海の向こうの国がどのような兵器を導入しようとしているかの情報もきちんと収集しているらしい。
「どうやら部隊の戦闘能力を飛躍的に高めうるそうではないか!ライヒにも是非必要と私は考える!早速開発したまえ!」
「総統閣下、半自動小銃というのは弾薬の消費を加速させます。ライヒにとってそれはいかがなものでしょうか?」
「閣下、フリッチェの言う通りですぞ。そもそもライヒで採用しているモーゼル弾は強力です。そんな強力な弾薬を連射など、仮に銃を作れたとしてもろくすっぽ狙いも定まりますまい」
『これだから素人は』とでも言いたげに2人は言葉を連ねる。
(腹立つなぁ、ちょび髭でなくとも粛清したくなるぞ)
「諸君は頭が固すぎる!弾が強力すぎるなら発射薬を減らせばよかろう!それに諸君はなにか?弾を連射してくる敵に対しチマチマ撃ち返して戦うようライヒの兵士に言うつもりか!弾が足りないというのであればシャハトかトートと話をしろ!兵站体系の見直しを行え!」
「総統閣下、あくまでそれは合衆国の話で」
「ソビエトも試作中と言うではないか!諸君は共産主義者共にも劣る軍隊にライヒをするつもりか!なにも明日から生産しろとは言うとらん!全部隊に装備せよとも今はいわん!だが、ライヒが世界からおいて行かれることは断じて許さん!」
「「・・・」」
ちょび髭流のぶちぎれを前に二人は黙り込む。
このモードになったちょび髭が止まらないことは、この国のトップの人間なら皆が知っていることだ。

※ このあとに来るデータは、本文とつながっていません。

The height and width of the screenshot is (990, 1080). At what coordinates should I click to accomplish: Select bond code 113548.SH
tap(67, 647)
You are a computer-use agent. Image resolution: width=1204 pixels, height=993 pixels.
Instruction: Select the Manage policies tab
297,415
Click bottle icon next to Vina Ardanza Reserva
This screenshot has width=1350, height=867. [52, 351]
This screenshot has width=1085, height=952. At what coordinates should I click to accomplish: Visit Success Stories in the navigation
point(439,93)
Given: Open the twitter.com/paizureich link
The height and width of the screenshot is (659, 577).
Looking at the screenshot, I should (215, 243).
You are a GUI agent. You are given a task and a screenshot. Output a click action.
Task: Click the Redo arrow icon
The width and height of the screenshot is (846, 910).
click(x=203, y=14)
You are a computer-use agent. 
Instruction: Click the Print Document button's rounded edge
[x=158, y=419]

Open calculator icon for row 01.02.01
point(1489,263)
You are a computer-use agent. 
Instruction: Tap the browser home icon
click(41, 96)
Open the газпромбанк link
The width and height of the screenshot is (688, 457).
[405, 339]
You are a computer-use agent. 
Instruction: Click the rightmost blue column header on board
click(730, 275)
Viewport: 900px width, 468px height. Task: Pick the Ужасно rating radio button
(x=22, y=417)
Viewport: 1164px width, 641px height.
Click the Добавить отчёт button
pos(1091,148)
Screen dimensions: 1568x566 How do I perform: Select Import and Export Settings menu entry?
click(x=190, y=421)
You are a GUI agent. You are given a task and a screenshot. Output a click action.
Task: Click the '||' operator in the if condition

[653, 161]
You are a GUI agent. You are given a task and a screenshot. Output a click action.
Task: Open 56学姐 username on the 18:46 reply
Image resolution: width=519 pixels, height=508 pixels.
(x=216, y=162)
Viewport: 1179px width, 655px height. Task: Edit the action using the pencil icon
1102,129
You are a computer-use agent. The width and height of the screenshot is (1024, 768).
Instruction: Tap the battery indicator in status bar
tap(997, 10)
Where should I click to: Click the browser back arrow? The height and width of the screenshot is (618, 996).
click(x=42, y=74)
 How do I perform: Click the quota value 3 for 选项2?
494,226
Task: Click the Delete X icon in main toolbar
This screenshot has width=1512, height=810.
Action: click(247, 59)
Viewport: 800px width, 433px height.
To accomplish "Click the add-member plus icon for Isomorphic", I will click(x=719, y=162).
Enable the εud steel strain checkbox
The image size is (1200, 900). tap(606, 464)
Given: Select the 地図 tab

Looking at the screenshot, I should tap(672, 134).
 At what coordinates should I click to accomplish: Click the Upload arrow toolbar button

(もっとも今回はこちらにも理があるってこともあるせいだがな)
なかなか頭が硬く、誇り高い陸軍は非常に厄介ではあるが、彼らも無能ではない。
むしろ比較的論理的物事を考える軍隊である。
おそらく陸軍内でも同じような意見が出ているのだろう。
実際、史実においても独ソ戦以前から半自動小銃の研究を陸軍は開始している。
「すぐに検討に入りたまえ!」
「承知いたしました。ではこれにて失礼しま・・・」
「まだ終わっとらん!まだ大砲の話が残っている!」
俺はそそくさと退散しようとする陸軍大臣とOKH最高司令官を引き留め、もうひと話するのであった。